Spark: RDD to List
If you really want to create two Lists - meaning, you want all the distributed data to be collected into the driver application (risking slowness or OutOfMemoryError
) - you can use collect
and then use simple map
operations on the result:
val list: List[(String, String)] = rdd.collect().toList
val col1: List[String] = list.map(_._1)
val col2: List[String] = list.map(_._2)
Alternatively - if you want to "split" your RDD into two RDDs - it's pretty similar without collecting the data:
rdd.cache() // to make sure calculation of rdd is not repeated twice
val rdd1: RDD[String] = rdd.map(_._1)
val rdd2: RDD[String] = rdd.map(_._2)
A third alternative is to first map into these two RDDs and then collect each one of them, but it's not much different from the first option and suffers from the same risks and limitations.
As an alternative to Tzach Zohar's answer, you can use unzip
on the lists:
scala> val myRDD = sc.parallelize(Seq(("a", "b"), ("c", "d")))

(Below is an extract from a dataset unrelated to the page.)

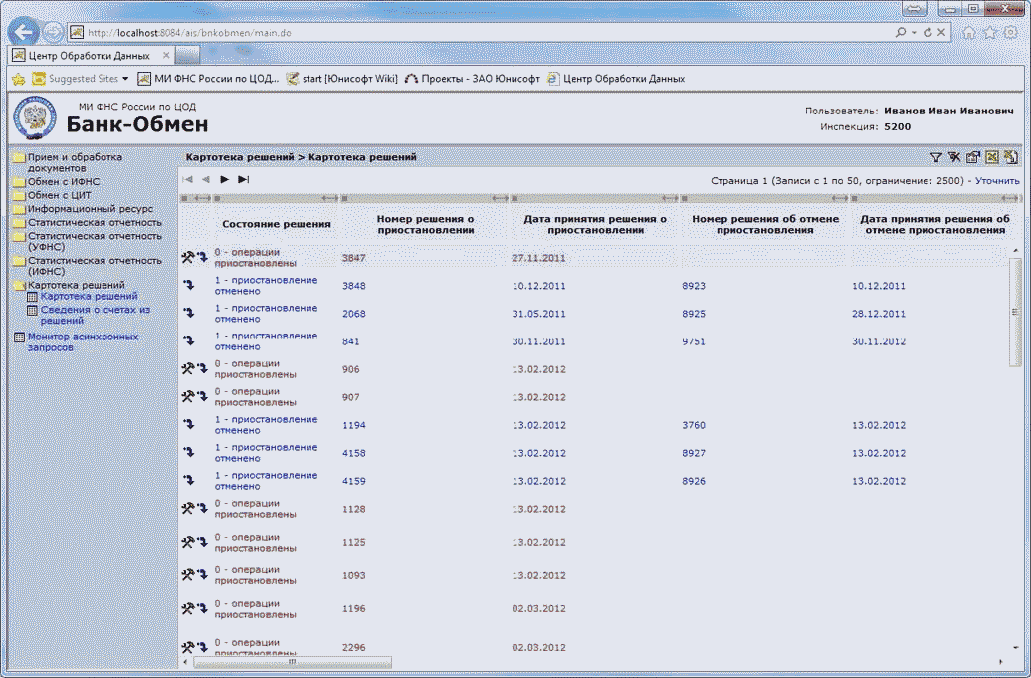
Task: Jump to last page of records
Action: click(x=243, y=180)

myRDD: org.apache.spark.rdd.RDD[(String, String)] = ParallelCollectionRDD[0] at parallelize at <console>:27
scala> val (l1, l2) = myRDD.collect.toList.unzip
l1: List[String] = List(a, c)
l2: List[String] = List(b, d)
Or keys
and values
on the RDD
s:
scala> val (rdd1, rdd2) = (myRDD.keys, myRDD.values)
rdd1: org.apache.spark.rdd.RDD[String] = MapPartitionsRDD[1] at keys at <console>:33
rdd2: org.apache.spark.rdd.RDD[String] = MapPartitionsRDD[2] at values at <console>:33
scala> rdd1.foreach{println}
a
c
scala> rdd2.foreach{println}
d
b